CNBC: Sundar Pichai, CEO of Alphabet and Google being interviewed by Deirdre Bosa.
Google has offered to split parts of its ad-tech business into a separate company under its parent company Alphabet to ward off a second expected antitrust lawsuit from the Department of Justice, The Wall Street Journal reported Friday.
Such a concession would keep the ad business under the Alphabet umbrella but still represent a significant change in the digital advertising landscape, in which Google is a massive player on both sides of the market. While most commonly known for its search engine, Google’s main business is online advertising. Alphabet reported $257 billion in revenue for 2021.
But it’s unclear if the offer would satisfy the DOJ.
The department’s antitrust chief, Jonathan Kanter, has been adamant that he prefers to go to court rather than accept settlements. Kanter said in a speech to the New York State Bar Association Antitrust Section in January that published court opinions are vital to push forward the law.
“In short, we will pursue remedies — not settlements. We cannot compromise if there is a violation of the law,” Kanter said at the time.
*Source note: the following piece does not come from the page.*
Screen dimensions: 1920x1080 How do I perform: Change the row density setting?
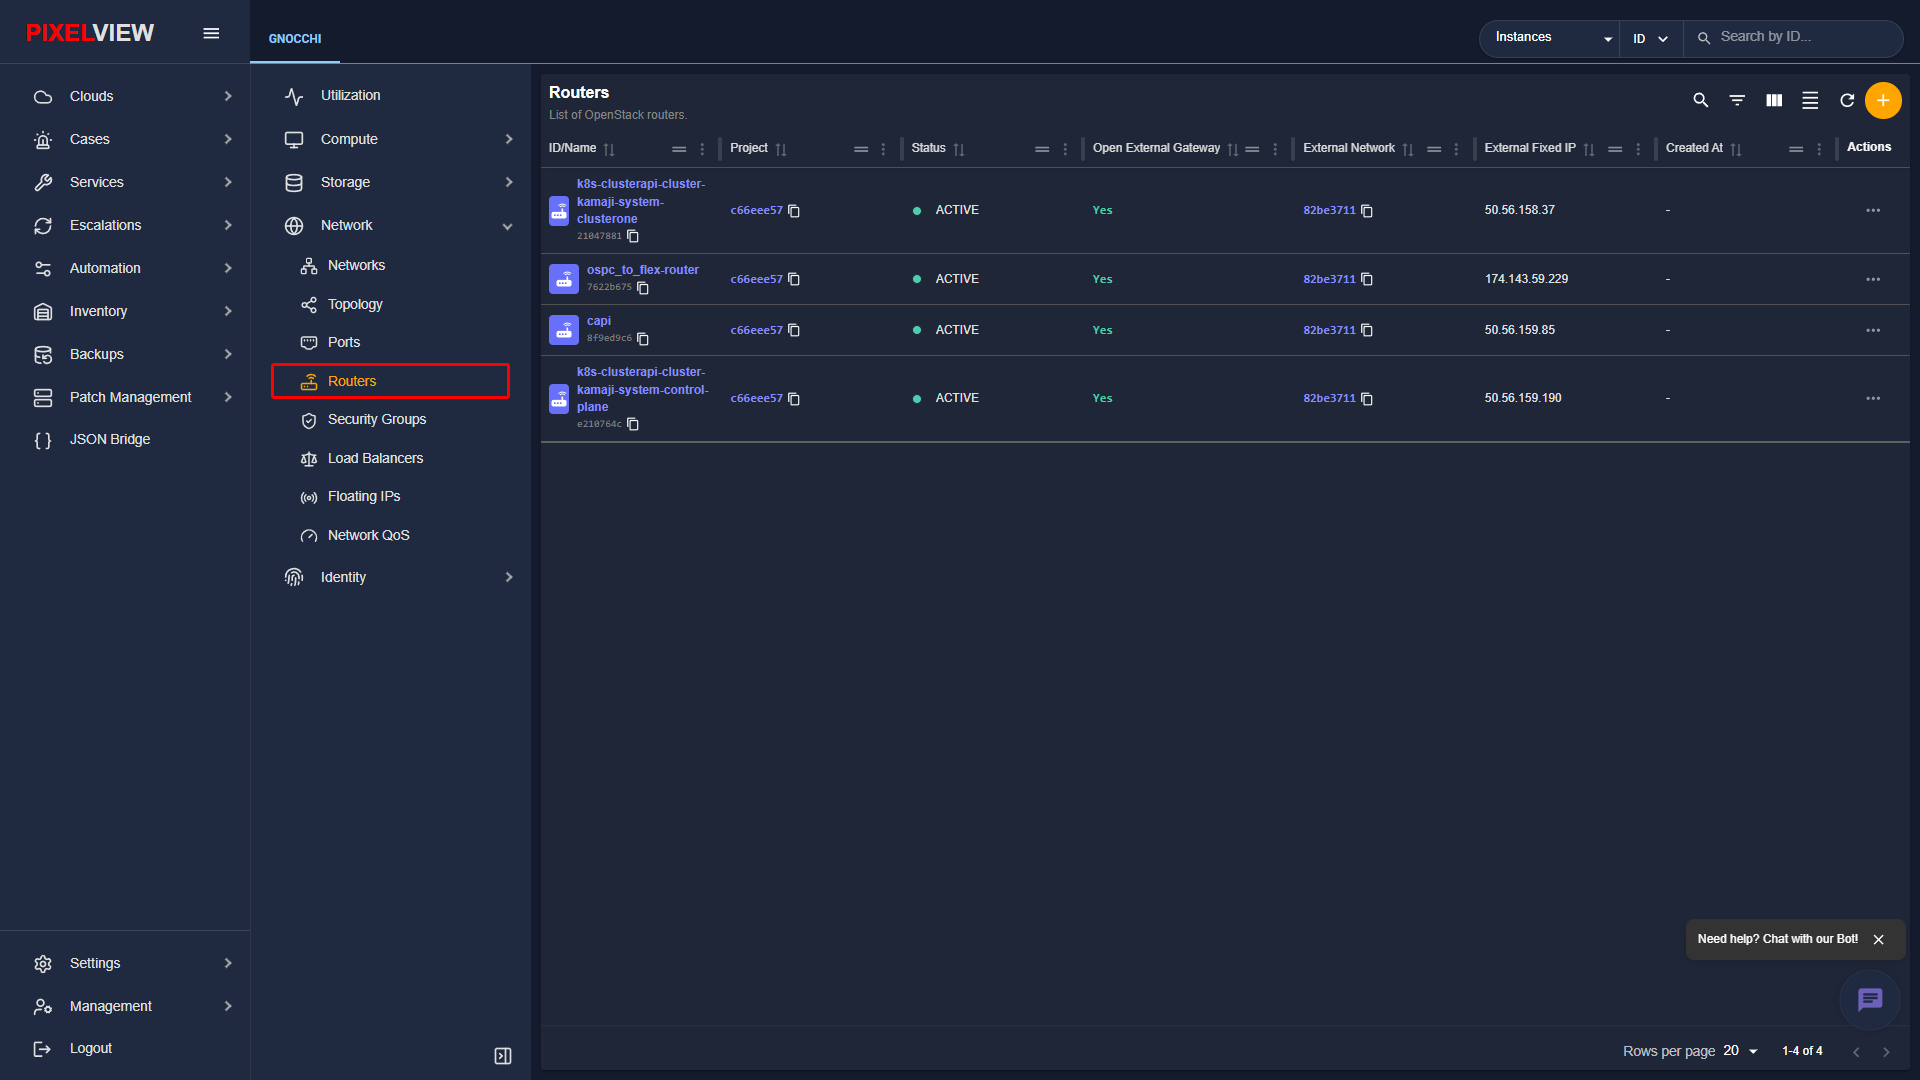(x=1810, y=100)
Kanter has been barred from working on Google monopoly investigations while the DOJ determines whether he should recuse himself based on past work for Google rivals, according to a May report from Bloomberg citing unnamed sources. The DOJ has not confirmed the report. But it’s likely his colleagues leading the probe would honor his philosophy if that’s the case.
The Journal reported that a new antitrust lawsuit over Google’s ad-tech business could come as soon as this summer, according to sources.
A DOJ spokesperson declined to comment to CNBC on the report.
“We have been engaging constructively with regulators to address their concerns,” a Google spokesperson said in a statement to CNBC. “As we’ve said before, we have no plans to sell or exit this business, and we’re deeply committed to providing value to a wide array of publisher and advertiser partners in a highly competitive sector.”
Still, according to the Journal’s report, Google’s proposal would involve keeping the ad-tech business under its same owner, not selling it entirely. The spokesperson declined to address that specific point.
Created in 2015, Alphabet is essentially a holding company for Google, which generates nearly all of its revenue and profit. Google has always portrayed itself as a tech company and has invested in many far-reaching areas of technology — such as internet search, phones, artificial intelligence, self-driving cars and health technology.
Google has spun out other businesses, like its self-driving car company Waymo and its life sciences company Verily, while keeping them under the Alphabet umbrella.
Google has been the market leader in online advertising for well more than a decade. Over the years, it has built and acquired a slew of ad-tech tools that enable content publishers to make money through advertising and let ad buyers seek out the audience they want on Google Search, YouTube, Maps and other websites across the internet.
A new lawsuit would add to the already enormous legal challenges Google faces over its alleged dominance across multiple businesses.
The DOJ filed its long-expected antitrust lawsuit against Google in 2020, marking the first time a serious antitrust charge had been brought against Google on the federal level in its home country.
Google also faces separate lawsuits from large coalitions of state attorneys general, including one led by Texas that alleges illegal monopolization of the online advertising market.
The company has faced scrutiny outside of the U.S. as well, most notably in Europe, where it’s been slammed with multiple competition charges, including one over its shopping price comparison service that was upheld by a European court.